A poem by Karen Wolf

(Previously published in Street Light Press.)


She longs to be backyard sequestered,
far away from front yard manicured
perfection of the clipped, trimmed,
plucked, swept, and planted discomfort
like sleeping in her shoes,
on pointe, on display, tightened,
so comments bounce up like
sleet on frozen ground, then melt
seeping into her fragile skinned
confidence-lacking psyche.

Through the back door she pushes
bare toes into warm pond sand,
deep enough to turn off
the judgmental switch and gather
elusive droplets of joy emanating
from rabbits playing leap frog,
deer slipping into prairie brush,
and clouds wiping clean the day’s slate.


Karen Wolf has an undergraduate degree in education from the University of Toledo and a Master of Arts degree from Bowling Green State University.
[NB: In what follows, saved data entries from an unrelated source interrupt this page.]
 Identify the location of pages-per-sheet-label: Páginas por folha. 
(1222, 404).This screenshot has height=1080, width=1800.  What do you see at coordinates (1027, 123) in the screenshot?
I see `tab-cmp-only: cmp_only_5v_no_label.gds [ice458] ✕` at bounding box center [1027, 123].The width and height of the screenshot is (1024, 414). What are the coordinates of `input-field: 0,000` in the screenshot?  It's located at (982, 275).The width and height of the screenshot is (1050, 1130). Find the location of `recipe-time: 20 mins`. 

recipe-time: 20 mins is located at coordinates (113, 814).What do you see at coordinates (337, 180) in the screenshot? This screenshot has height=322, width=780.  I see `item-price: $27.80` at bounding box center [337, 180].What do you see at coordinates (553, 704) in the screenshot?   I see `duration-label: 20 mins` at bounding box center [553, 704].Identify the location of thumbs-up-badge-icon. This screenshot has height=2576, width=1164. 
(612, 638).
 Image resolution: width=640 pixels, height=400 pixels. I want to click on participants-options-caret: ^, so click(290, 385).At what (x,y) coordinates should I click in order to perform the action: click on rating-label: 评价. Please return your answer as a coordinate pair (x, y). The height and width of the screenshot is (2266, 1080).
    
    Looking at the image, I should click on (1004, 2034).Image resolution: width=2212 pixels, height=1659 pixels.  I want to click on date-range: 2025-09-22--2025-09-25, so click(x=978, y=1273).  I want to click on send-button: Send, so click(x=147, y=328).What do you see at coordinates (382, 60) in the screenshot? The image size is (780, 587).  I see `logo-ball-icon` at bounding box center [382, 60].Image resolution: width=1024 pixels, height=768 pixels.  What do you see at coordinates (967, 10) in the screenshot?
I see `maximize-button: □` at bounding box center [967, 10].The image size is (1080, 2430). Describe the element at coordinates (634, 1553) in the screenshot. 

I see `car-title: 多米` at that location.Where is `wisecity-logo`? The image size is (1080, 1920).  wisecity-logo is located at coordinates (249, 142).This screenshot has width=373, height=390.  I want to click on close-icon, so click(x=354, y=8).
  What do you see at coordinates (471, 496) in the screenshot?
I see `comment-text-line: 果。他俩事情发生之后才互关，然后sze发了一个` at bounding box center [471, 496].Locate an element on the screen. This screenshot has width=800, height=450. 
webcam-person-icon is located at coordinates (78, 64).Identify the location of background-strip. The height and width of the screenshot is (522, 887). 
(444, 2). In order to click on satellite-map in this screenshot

She has retired from a 30-year teaching career and is semi-retired from her own pet-sitting company. She has been published in Smokey Blue Literary and Art Magazine, Dime Store Review, TreeHouse: An Exhibition of the Arts, The Wagon Magazine, Oasis Journal, Artificium: The Journal, Foliate Oak Literary Magazine, Lit.Cat, Sobotka Literary Magazine, The Bookends Review, The Drunken Llama, Blynkt, Communicators League, Borfski Press, Raw Dog Press, among others. She says that poetry “soothes the savage beast” and opens her eyes to the beauty that abounds within the world.